I feel your pain. I am looking at a frozen turkey sitting on the counter. It was fully defrosted LAST YEAR and then REFROZEN when a contingent family did not make it up from the twin cities. This is an 18 pounder. Early tomorrow morning, crimes against nature will be committed in order to finish the thawing. This is one of many attempts on our lives that have/will occur this Thanksgiving. I’m going to go eat a snickers bar and have a Bloody Mary. They don’t believe in food allergies or food safety here, but they believe in large supplies of junk food and nobody monitors your drinking. #winnng

RED PLASTIC BIN IN THE FREEZER LADY PLEASE COME BACK


No, no, no, no, NO. Tell you don't have children who will be eating that killer turkey!

There are children here but none on my watch will eat the Turkey. All of the sane adults work together to protect ourselves and the innocents. The perpetrators don’t get sick. I don’t know if they’ve evolved to have cast iron stomachs or if it’s the alcohol (I’m indulging, not judging, but they drink SO MUCH).
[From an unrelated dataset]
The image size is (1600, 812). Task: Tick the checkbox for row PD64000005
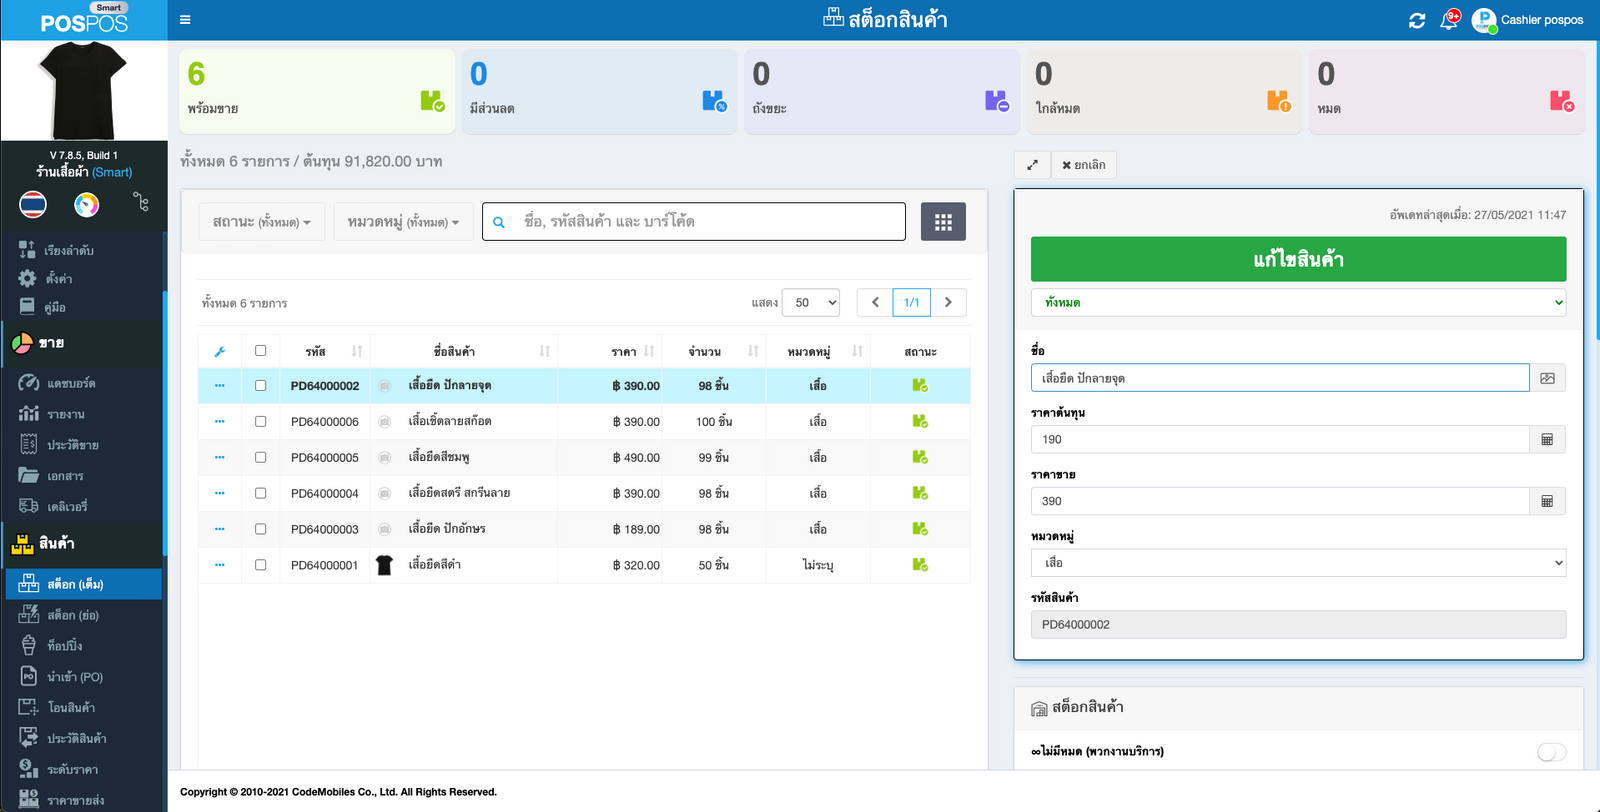point(261,458)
My mother is 97, lives in her home on her own and still drives. She's never had cancer, has normal cholesterol etc. She is a unicorn according to my internist, who doesn't believe she exists. She still gardens and does stuff on her own. She has never been a person concerned with eating healthy foods. She has always eaten a lot of vegetables and few sweets but she's Southern and loves her Southern food. She's never had a heart attack, heart issues, or strokes. She lives in the hot South. She leaves food out all the time. We just visited and she made sausage and biscuits several mornings and they sat out all day. We didn't realize and the first day, most of us had stomach issues. I'm pretty certain she has poisoned herself so many times with every possible food borne illness that it has killed anything that can kill her.


My mom is only 78 but is like this (and also a Southerner). She doesn’t wash her hands, leaves food out, eats old leftovers; licks the spoon, doesn’t stay away from sick people, etc. and never gets sick. There have been holidays when every single one of us catches a stomach bug, she is right in the mix without taking any precaution, and she is the only one who avoids it. My BIL says she’s like a cockroach.


This whole generation is like this. I virtually never saw my mother wash her hands. Even after using the bathroom. It’s pretty gross.
Anonymous
Cereal for breakfast. Do not know when any other food is happening.